Глава 7 Под Москвой

Глава 7

Под Москвой

Так называемое второе наступление на Москву вермахт начал в конце сентября, устремив группу армий «Центр» из-под Рославля и Ярцева на Вязьму. Одновременно шло наступление из-под Брянска и севернее, под Калинином — на Клин. Началась операция «Тайфун». Никогда еще противостоящие стороны не бросали в бой такое количество войск и вооружения. В октябре немцы замкнули два гигантских котла под Вязьмой и Брянском. В них, по данным историков, оказались 7 из 15 полевых управлений армий, 64 дивизии из 95, действовавших на этом направлении к началу битвы, 11 танковых бригад из 13, 50 артполков РГК из 62. Многие дивизии и части вырвались из окружения и заняли новые позиции вокруг Москвы.
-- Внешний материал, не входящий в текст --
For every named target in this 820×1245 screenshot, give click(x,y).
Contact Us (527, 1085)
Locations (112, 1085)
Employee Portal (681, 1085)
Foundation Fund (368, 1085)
В это время свой подвиг совершили курсанты Подольских артиллерийского и пехотно-пулеметного училищ, остановившие танки 57-го моторизованного корпуса противника под Малоярославцем. Храбро дралась ЗЗ-я армия генерала М.Г. Ефремова, 16-я армия генерала К.К. Рокоссовского, 20-я — генерала А.А. Власова. Немецкая разведка фактически проморгала крупные переброски войск с востока СССР. Сибиряки и московские ополченцы, стрелки и танкисты, минометчики и танкисты, летчики и артиллеристы — все они своим совокупным ударом нанесли первый значительный урон германским войскам. Не зря в ежедневных записях генерал-полковника Гальдера 7 декабря 1941 года появилась такая: «События этого дня опять ужасающи и постыдны».

— Нашему 1-му дальнеразведочному авиационному полку была поставлена задача: вести непрерывное наблюдение за продвижением немецких войск юго-западнее Москвы. Немцы наступали.

Наш полк базировался на аэродроме Дягилево под Рязанью.

В Москву в главный штаб ВВС мы должны были регулярно доставлять свежие данные аэрофотосъемки.

Экипажам приходилось летать на малых высотах. Фотоаппараты были несовершенными. Чтобы сделать качественный снимок, нужно было снижаться до 1000, а иногда и до 600 метров. Полк нес большие потери.

10 ноября 1941 года поступил приказ: сфотографировать участок дороги Малоярославец — Рославль. На задание улетел один экипаж — не вернулся. Другой — тоже не вернулся. Мне комполка: «Ну, Соколов, твоя очередь. Ты-то хоть, военком, вернись».

Скоростной бомбардировщик — машина хорошая. Экипаж мой тоже надежный. Штурман Володя Юдин. Стрелок-радист Зайченко. Вылетели во второй половине дня. Погода пасмурная. Облачность — 500–700 метров. Видимость хорошая, до 10 километров. Мы со штурманом переговорили: мол, погода самая подходящая, если что, нырнем в облака — и ищи нас.

Летим. Все спокойно. Перелетаем линию фронта. Немного западнее Серпухова. И тут нас обстреляли из зениток. Я вниз посмотрел: вся батарея палит по нашему самолету. Но ничего, пролетели благополучно. Вскоре вышли на нужный нам объект. Внизу шоссе и железная дорога. По шоссе движется техника. К Москве. Начинаем фотографирование. Дошли до Рославля. Там снова попали под зенитный огонь. Но и на этот раз Бог миловал. Развернулись и легли на обратный курс.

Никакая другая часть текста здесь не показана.